Langsung ke konten utama

keberpihakan gender: Wanita selalu benar? Perlu dipertanyakan ulang...

keberpihakan gender: wanita selalu benar?  perlu dipertanyakan ulang...

 Wanita selalu benar, statement yang selalu jadi stereotipe yang melekat pada perempuan, argumen terakhir ketika kalah dalam perdebatan, konsep baru dalam memandang sebuah permasalahan, atau menjadi landasan dalam membina suatu hubungan—yang dominan—dalam konteks percintaan, namun, dalam kasus kekerasan seksual, wanitalah yang selalu jadi objek yang disalahkan. Hmm... mengapa demikian?

Laki-laki merasa punya otoritas, boleh memainkan kuasa secara bebas.
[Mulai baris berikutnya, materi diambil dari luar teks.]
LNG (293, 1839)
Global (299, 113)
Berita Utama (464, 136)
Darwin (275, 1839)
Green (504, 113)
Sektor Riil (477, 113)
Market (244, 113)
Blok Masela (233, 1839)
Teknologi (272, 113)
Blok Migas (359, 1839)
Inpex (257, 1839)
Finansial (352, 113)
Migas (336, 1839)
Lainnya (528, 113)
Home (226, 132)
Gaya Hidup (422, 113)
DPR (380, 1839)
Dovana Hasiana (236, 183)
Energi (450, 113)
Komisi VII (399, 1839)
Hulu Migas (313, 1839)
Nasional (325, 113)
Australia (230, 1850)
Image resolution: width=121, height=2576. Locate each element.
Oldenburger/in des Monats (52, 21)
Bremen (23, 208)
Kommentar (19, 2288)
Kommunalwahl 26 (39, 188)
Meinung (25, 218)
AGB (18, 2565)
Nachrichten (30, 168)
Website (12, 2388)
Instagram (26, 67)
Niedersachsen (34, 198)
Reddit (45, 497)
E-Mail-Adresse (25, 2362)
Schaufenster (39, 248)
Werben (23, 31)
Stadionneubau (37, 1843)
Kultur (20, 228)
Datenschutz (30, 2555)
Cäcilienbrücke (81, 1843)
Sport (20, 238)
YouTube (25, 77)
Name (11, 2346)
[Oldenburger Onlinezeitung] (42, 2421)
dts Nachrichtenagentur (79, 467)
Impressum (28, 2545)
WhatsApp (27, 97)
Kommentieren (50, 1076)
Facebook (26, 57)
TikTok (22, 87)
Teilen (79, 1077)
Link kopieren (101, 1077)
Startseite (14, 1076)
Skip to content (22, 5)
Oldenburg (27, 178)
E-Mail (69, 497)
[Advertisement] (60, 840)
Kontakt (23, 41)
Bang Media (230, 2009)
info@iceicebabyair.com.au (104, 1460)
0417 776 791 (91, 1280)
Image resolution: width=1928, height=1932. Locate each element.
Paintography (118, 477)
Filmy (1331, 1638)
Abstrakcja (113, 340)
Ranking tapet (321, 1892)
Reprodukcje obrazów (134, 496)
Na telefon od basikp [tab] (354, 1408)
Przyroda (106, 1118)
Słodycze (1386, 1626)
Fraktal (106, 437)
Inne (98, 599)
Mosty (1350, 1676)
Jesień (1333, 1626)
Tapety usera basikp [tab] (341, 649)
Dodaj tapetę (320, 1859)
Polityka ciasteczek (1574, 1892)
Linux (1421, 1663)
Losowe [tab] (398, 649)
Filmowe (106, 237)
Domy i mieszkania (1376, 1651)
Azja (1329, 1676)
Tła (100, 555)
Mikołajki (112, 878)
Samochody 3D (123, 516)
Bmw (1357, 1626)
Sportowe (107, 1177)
Ketika nafsu bergejolak ingin terlepas, tubuh wanita di dekatnyalah yang terkena imbas. Persetan dengan hukuman, atau ancaman apa yang akan didapatkan kemudian, yang terpenting hasrat birahi telah terpuaskan, dan nafsu bejat dapat disalurkan... 

Namun sangat disayangkan, wanita tidak punya ruang pergerakan, terpaksa bungkam dengan tindak kekerasan seksual yang dirasakan, terhalang dengan segala ancaman yang dilayangkan, atau pesimis dengan hukum yang rawan keberpihakan.

Korban yang melapor dituntut untuk melampirkan bukti, tapi kejahatan dilakukan tanpa disadari akan terjadi. Korban yang melapor dituntut untuk membawa saksi, namun kejadian berlangsung di tempat yang sepi. Pelapor ditanya, "apakah ada kekerasan fisik yang dialami?" jawabnya, "hanya meraba bagian pribadi tanpa melukai". Berkatalah pengurus kasus, “ah, kalau tidak ada bukti, bagaimana kami bisa menindak lanjuti? Perjuangkan saja hakmu sendiri, itu bukan urusan kami”. seperti itu gambaran yang umum kita jumpai. Belum lagi jika si hidung belang melaporkan balik, dengan tuduhan pencemaran nama baik, untuk membuat korban semakin tak berkutik; Di sini korban justru menjadi pihak yang tidak diperjuangkan, jika bukan keberpihakan, apa lagi nama yang pantas disematkan?

"salah kamu tidak melawan!!!”, “salah kamu mengundang syahwat!!!”, “salah kamu tidak melapor!!!”, “salah kamu berpakaian mini!!!”, dan masih banyak lagi. Dalam konteks ini, wanita yang selalu salah, atau lebih tepatnya, “korban” yang selalu salah, itu sudah menjadi kultural yang sulit untuk diubah. Entah karena mengusut perkaranya susah, atau bersikap moderat tanpa keberpihakan itu tidaklah mudah. Ah.. dasar bedebah... namun sampai kapan tidak berubah? Hmm... proses hukum saja masih perlu dituntun untuk mengetahui arah. Ah... mungkin untuk sekarang wanita hanya bisa pasrah, mencoba tabah dengan tekanan psikis yang mungkin sulit untuk pergi, bayang-bayang akan kemungkinan kejahatan itu terulang kembali, serta aib yang mengintai jika kejadian itu banyak orang yang akhirnya mengetahui. Hmm... masalah bisa datang bertubi-tubi.

Wanita pantas untuk berdaulat, bebas mengemukakan pendapat, boleh menjadi apa pun sesuai minat dan bakat, serta tidak terjerat stigma yang “mengikat”. Namun patriarki terlanjur terlalu dalam dipahami, feminisme dianggap pemberontakan kodrat Illahi, emansipasi yang gencar diperjuangkan R.A Kartini masih menjadi dongeng yang implementasinya kurang kita rasakan saat ini. Hmm... agaknya jiwa-jiwa Kartini harus kita hidup kan kembali, jika persamaan hak perempuan saja masih langka kita jumpai, bagaimana pemberian perlindungan bagi mereka yang rentan terhadap kekerasan saat ini?